**Aim of the task**: Transcribe, word for word, only the lines from the one containing "This screenshot has height=630, width=1175." through the end of the material below. Pictures stay out.

**Dataset records**:

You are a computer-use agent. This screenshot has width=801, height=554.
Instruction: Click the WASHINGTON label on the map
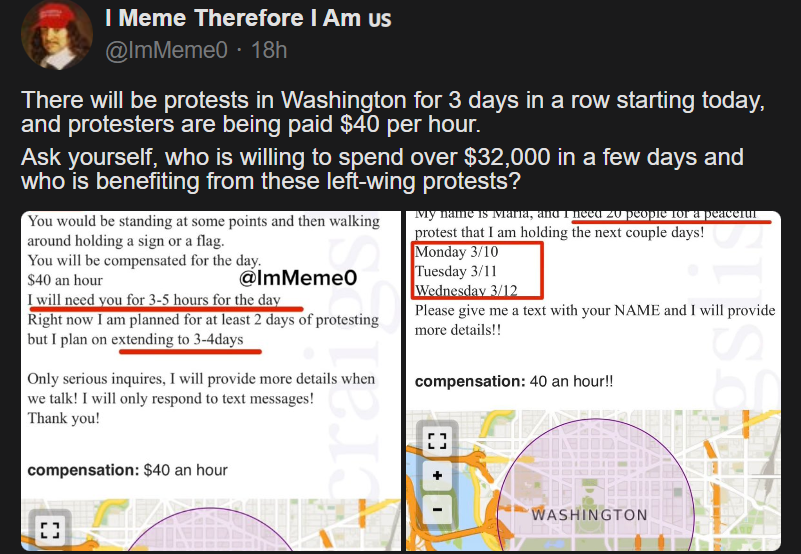[589, 515]
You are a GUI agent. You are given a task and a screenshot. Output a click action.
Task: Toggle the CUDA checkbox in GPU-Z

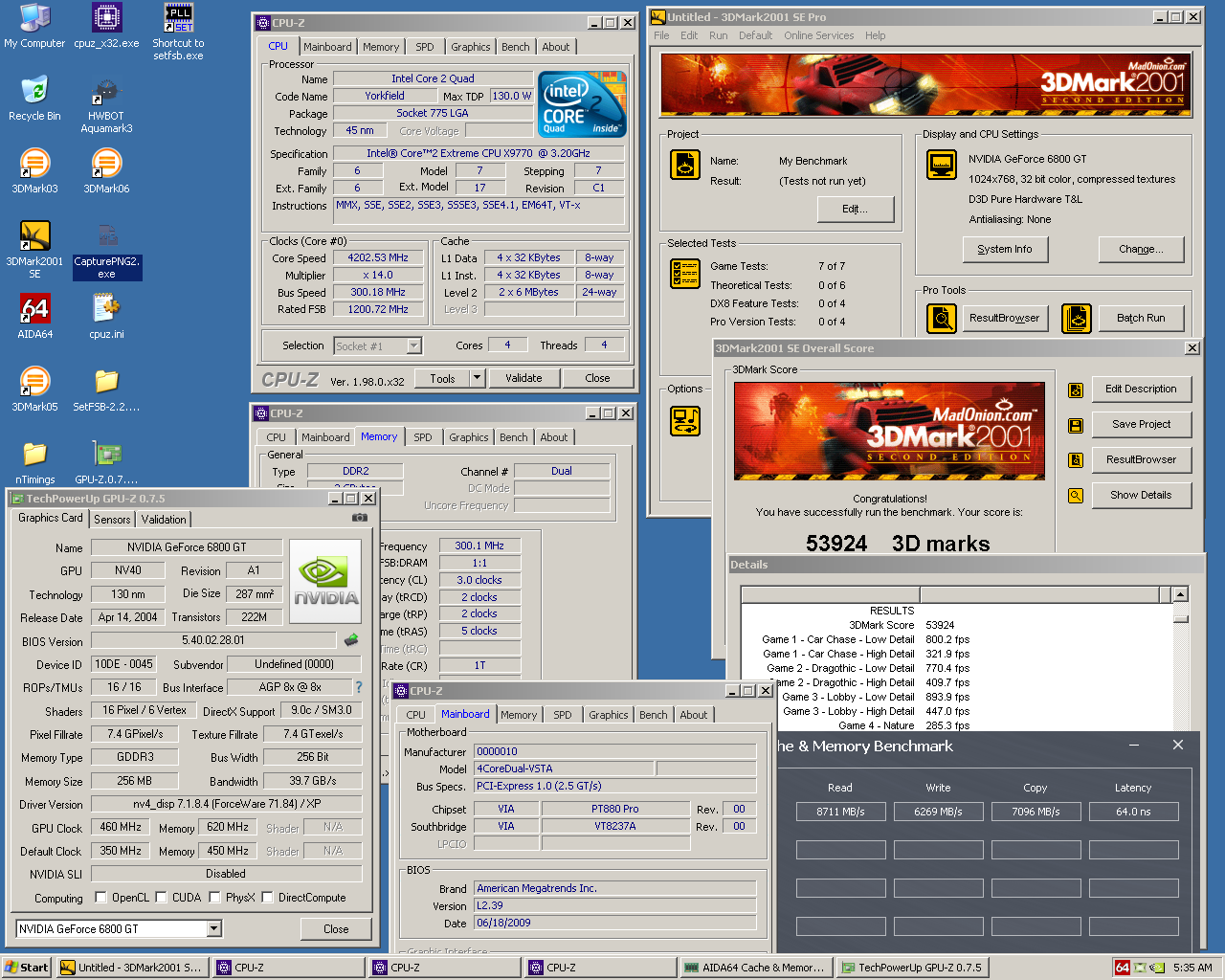point(162,898)
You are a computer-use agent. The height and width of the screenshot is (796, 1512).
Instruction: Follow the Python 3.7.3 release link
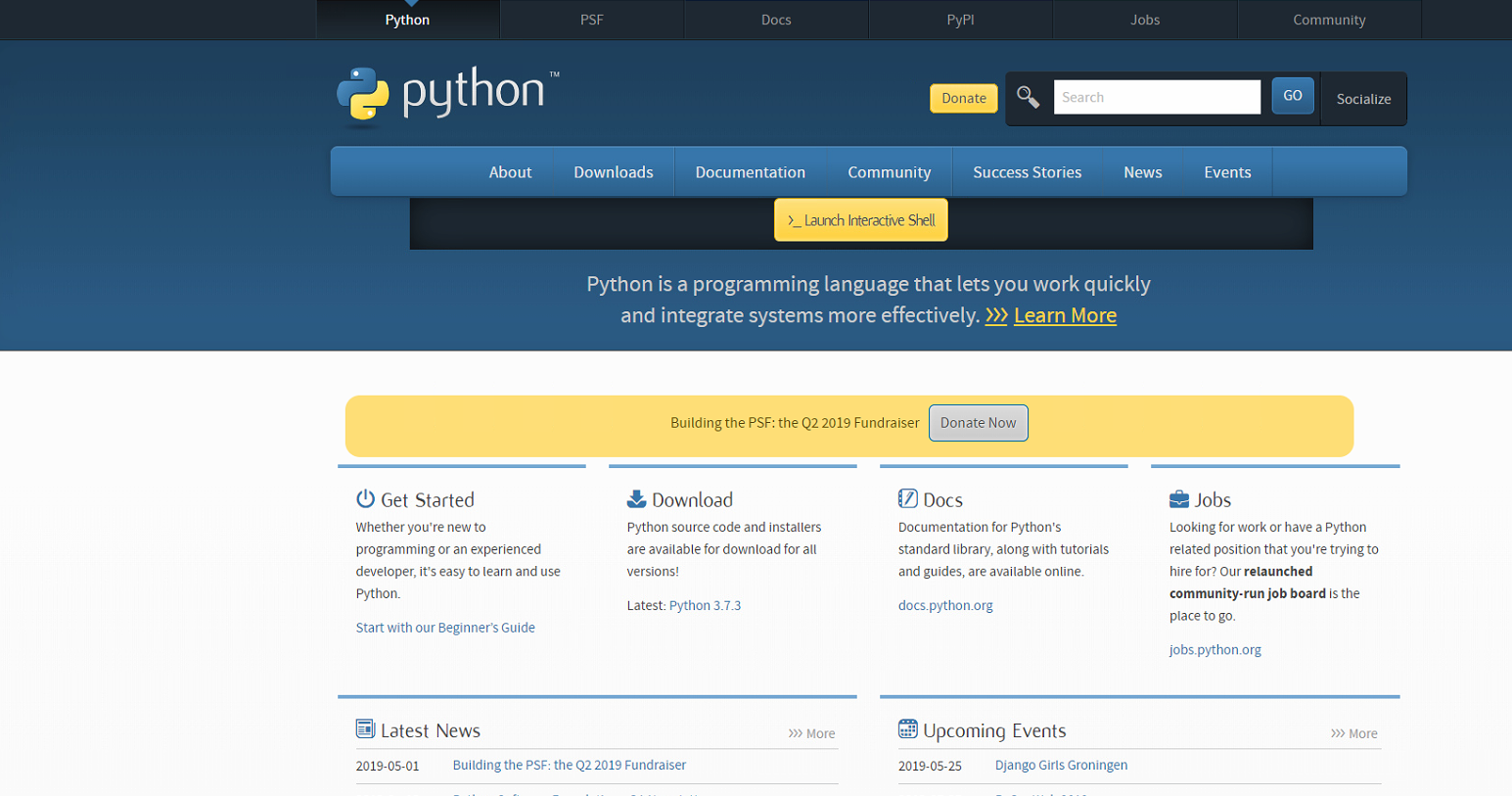pos(706,604)
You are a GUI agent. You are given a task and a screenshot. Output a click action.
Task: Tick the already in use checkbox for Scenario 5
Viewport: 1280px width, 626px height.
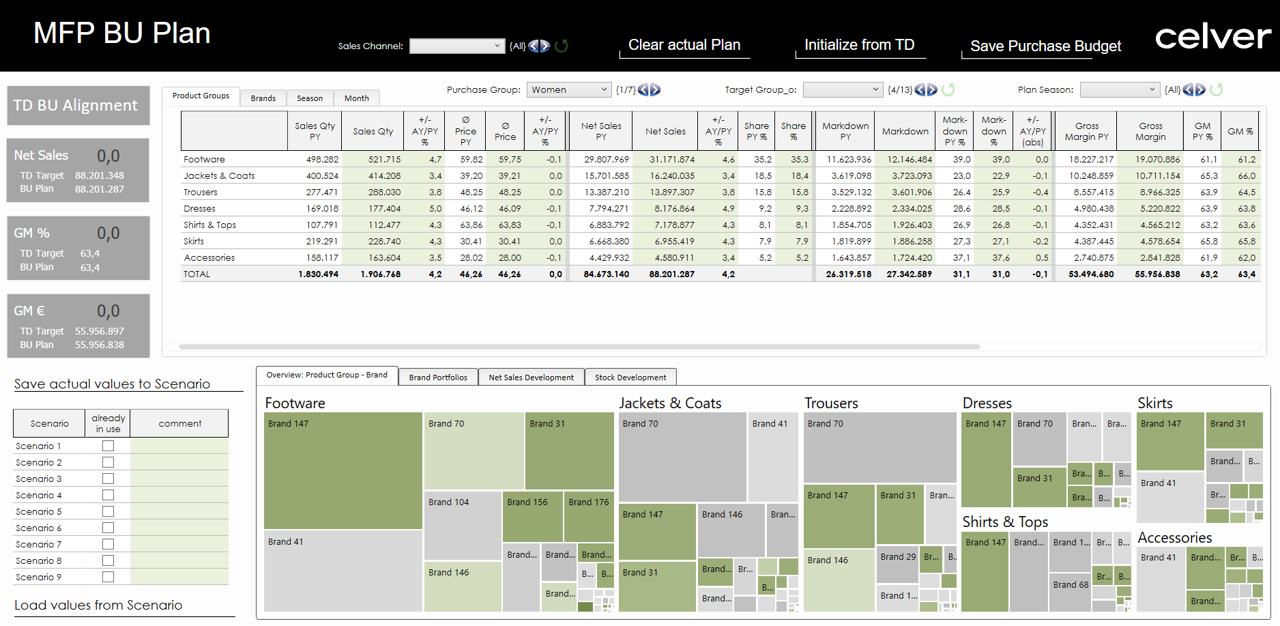coord(107,511)
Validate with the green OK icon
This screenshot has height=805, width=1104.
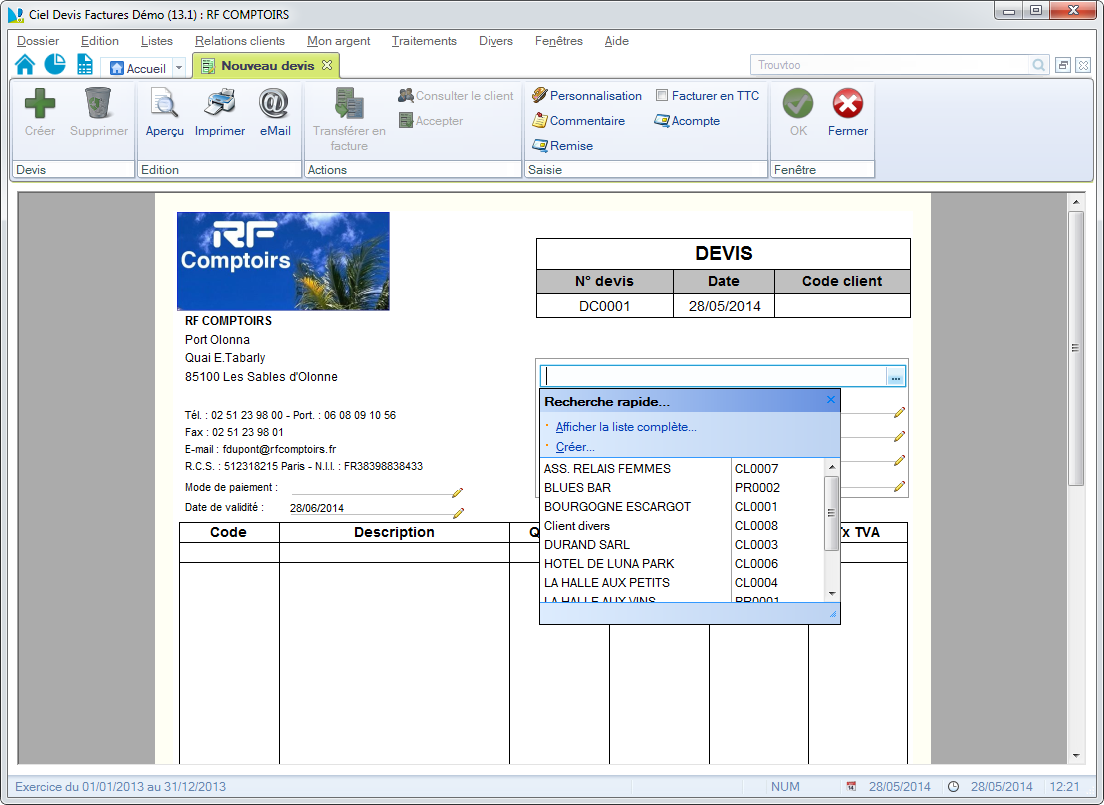(796, 110)
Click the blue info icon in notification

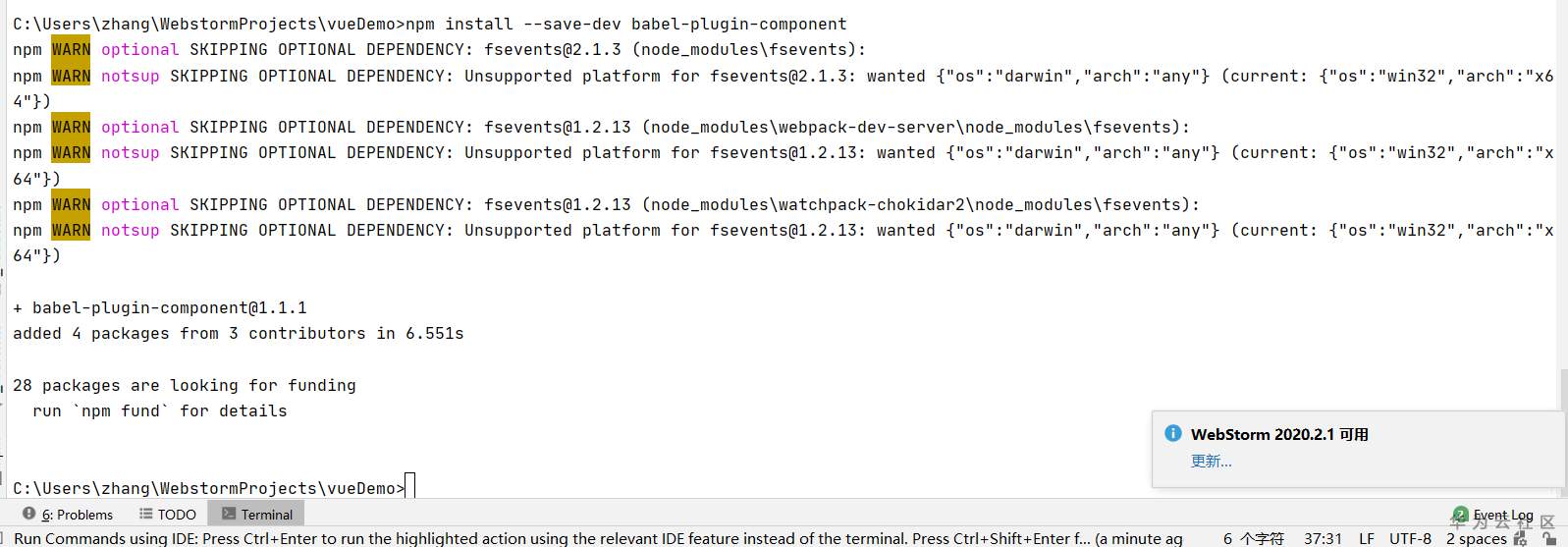[1172, 433]
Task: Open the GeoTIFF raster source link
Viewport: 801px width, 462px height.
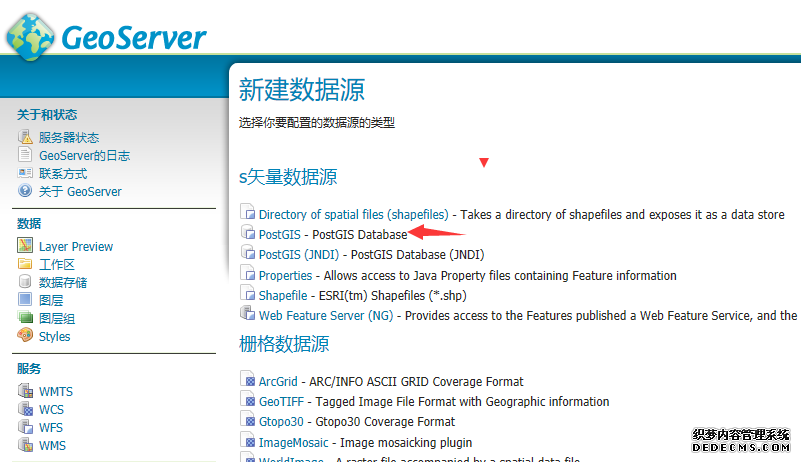Action: 280,401
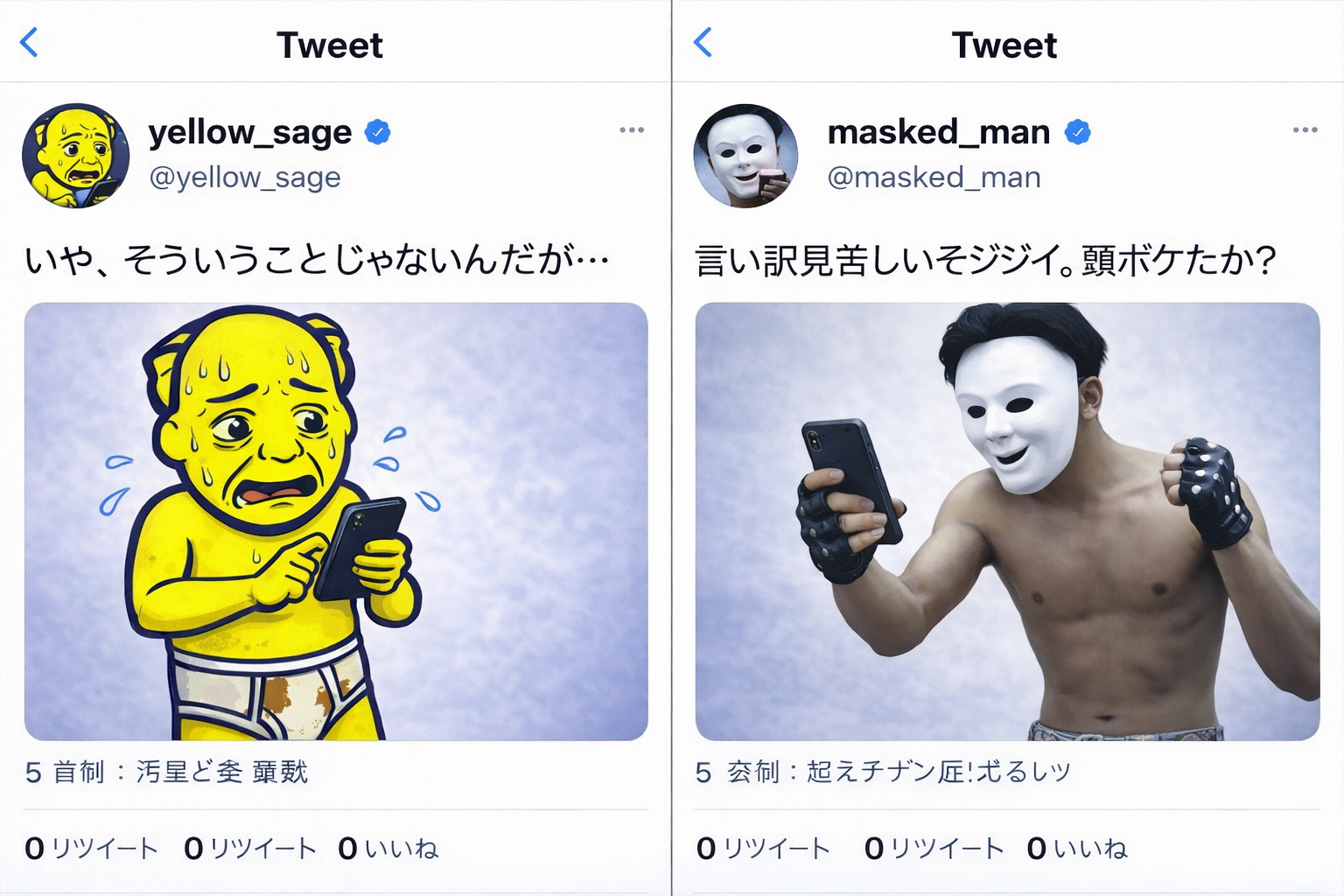This screenshot has height=896, width=1344.
Task: Show first retweet count on yellow_sage's tweet
Action: pyautogui.click(x=92, y=848)
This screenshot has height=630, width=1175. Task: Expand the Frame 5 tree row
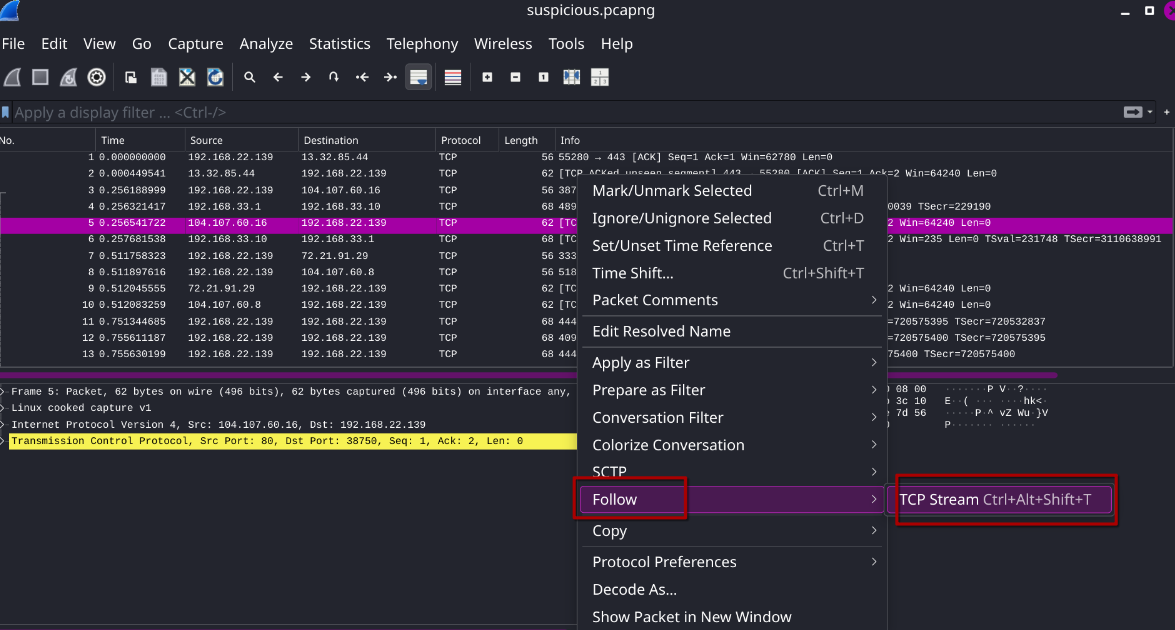(4, 391)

**Written reply**:
This screenshot has height=630, width=1175. Task: Expand the Frame 5 tree row
(4, 391)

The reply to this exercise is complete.